As is their custom, the justices gave no reasons for their decision not to hear the case, which involved Amazon.com, the online giant, and a smaller competitor, Overstock.com. The two companies challenged a 2008 state law that required online companies to collect sales taxes on purchases made by New York residents.

Brick-and-mortar companies often complain that they are put at a competitive disadvantage when they are required to collect sales taxes and online companies are not.

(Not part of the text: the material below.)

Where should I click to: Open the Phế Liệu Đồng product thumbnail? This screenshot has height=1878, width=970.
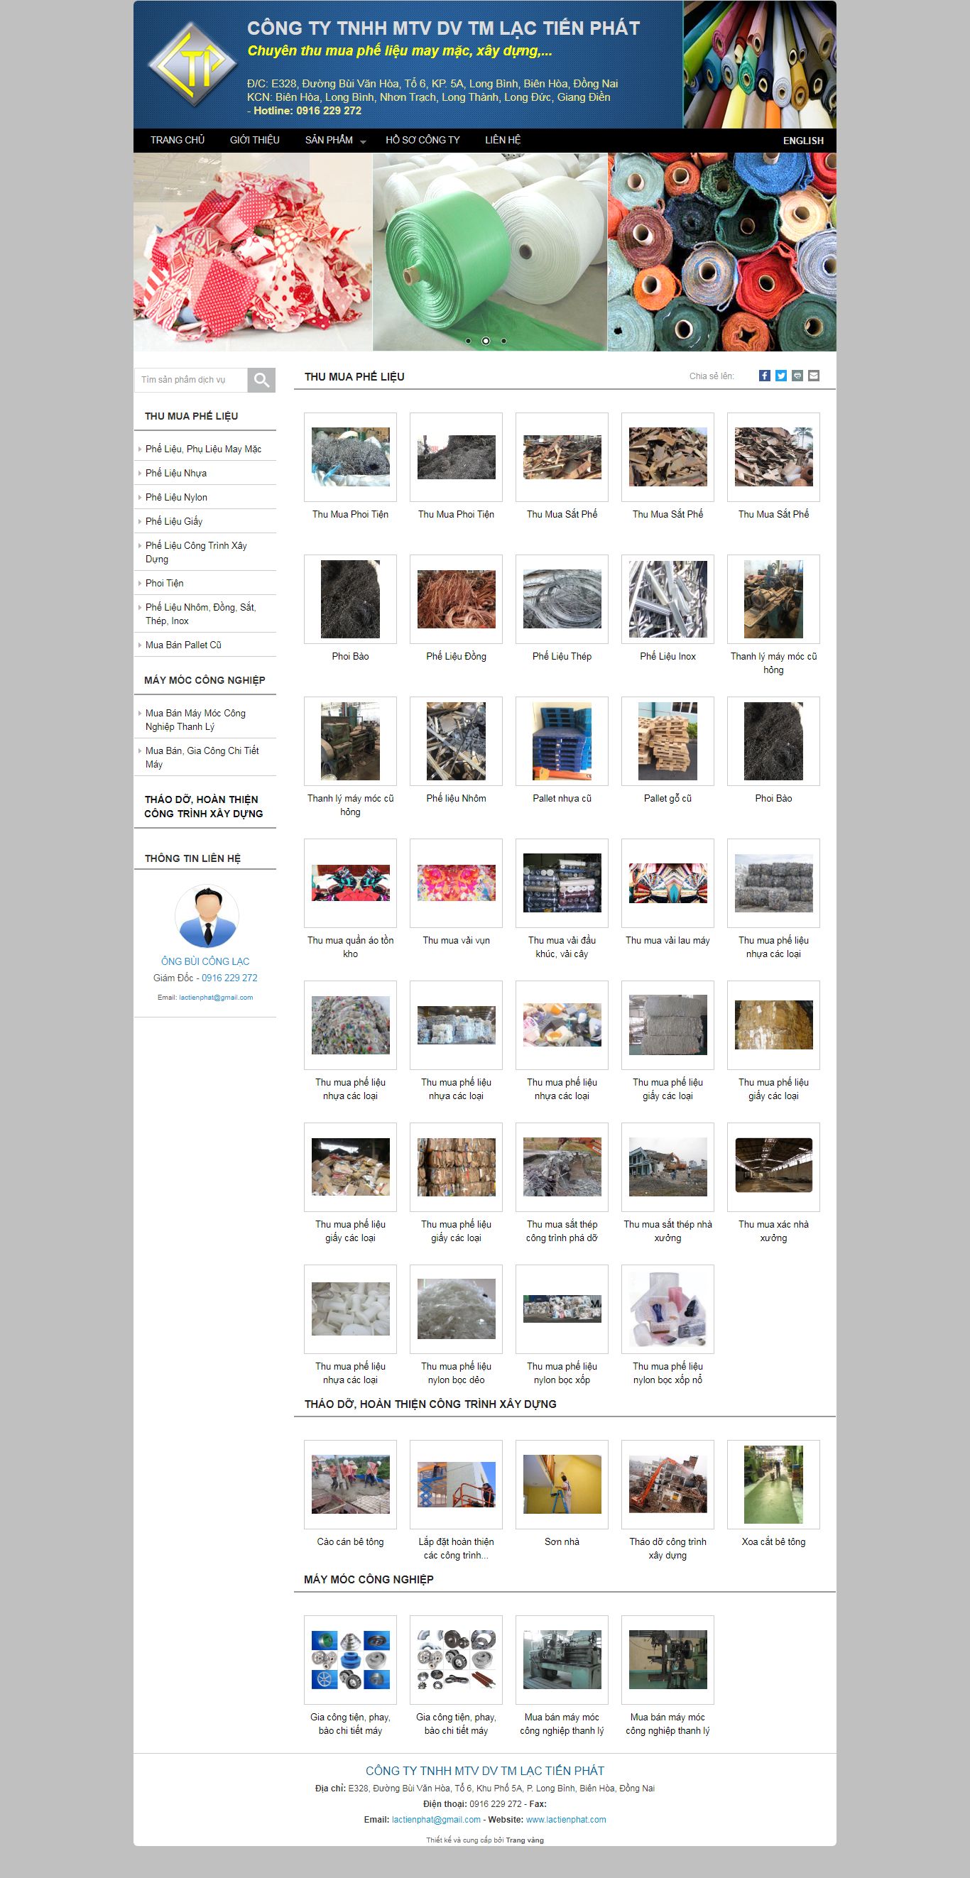tap(456, 599)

In March, the New York Court of Appeals ruled that the companies had a sufficient presence in the state because of affiliated independent sites that linked to the retailers in return for a commission. “The bottom line,” Chief Judge Jonathan Lippman wrote for the majority, “is that if a vendor is paying New York residents to actively solicit business in this state, there is no reason why that vendor should not shoulder the appropriate tax burden.”

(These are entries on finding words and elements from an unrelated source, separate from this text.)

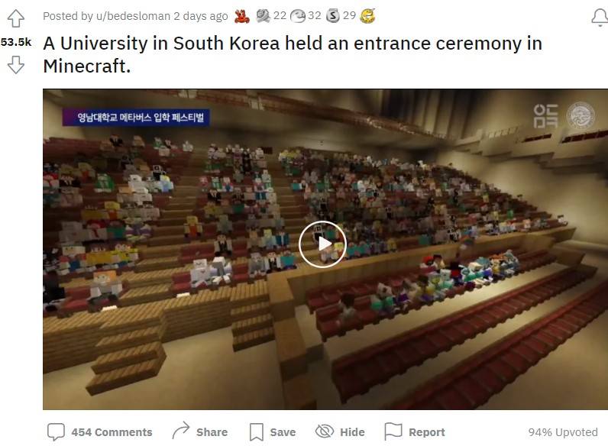Click the university seal logo in video

(x=581, y=115)
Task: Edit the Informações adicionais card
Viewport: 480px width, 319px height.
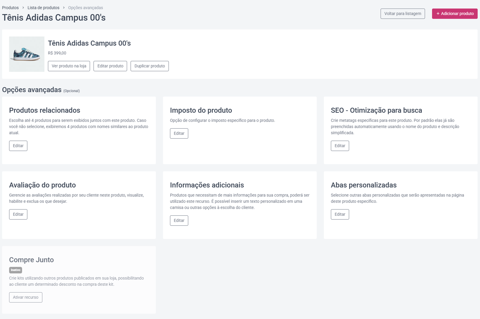Action: 179,220
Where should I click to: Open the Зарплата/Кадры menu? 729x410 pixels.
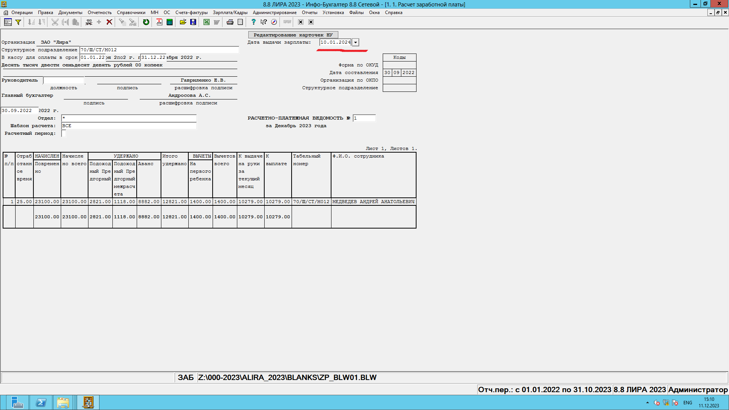230,13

The chief judge added that it might be time to reconsider the basic rule that states may not collect taxes from out-of-state companies without some physical presence in the state, a principle recognized by the United States Supreme Court in its 1992 decision in Quill Corp. v. North Dakota.

“The world has changed dramatically in the last two decades,” Chief Judge Lippman wrote, “and it may be that the physical presence test is outdated. An entity may now have a profound impact upon a foreign jurisdiction solely through its virtual projection via the Internet. That question, however, would be for the United States Supreme Court to consider.”

Monday’s order indicated that such reconsideration must wait. The cases were Overstock.com v. New York Taxation Department, No. 13-252, and Amazon.com v. New York Taxation Department, No. 13-259.

In a statement, Amazon urged Congress to act to impose a national solution. “The Supreme Court already has addressed the sales tax issue, saying in Quill that Congress can and should act to resolve it,” the statement said. “The Marketplace Fairness Act now pending before Congress would protect states’ rights to make their own revenue policy choices while allowing them to collect more than a fraction of the revenue that’s already owed.”

For now, Amazon has been making some state-by-state accommodations. It has struck deals in several states to build warehouses in exchange for agreeing to collect taxes. According to its website, Amazon collects taxes in 16 states, including California, Connecticut, New Jersey, New York and Texas.

In asking the Supreme Court to step in, Theodore B. Olson, a lawyer for Amazon, wrote that “this case raises issues of exceptional importance.”

“The decision below,” he wrote, “leaves in place a state law that will significantly and unduly burden interstate commerce, provides a road map for other jurisdictions to inflict similar burdens on interstate commerce and threatens to sow widespread confusion in an area that is — in the best of times — already ‘something of a quagmire,’ ” he wrote, quoting from the Quill decision.

In urging the justices not to hear the cases, Barbara D. Underwood, New York’s solicitor general, wrote that the state law called for only simple fairness.

“Although sales taxes are indisputably owed when a New York resident purchases goods from an out-of-state retailer for delivery in-state, the overwhelming majority of those purchases are never reported to the state taxing authorities, and hence taxes on them are never collected,” she wrote. The law, she continued, “seeks to restore a level playing field between in-state brick-and-mortar stores and their out-of-state Internet-only counterparts.”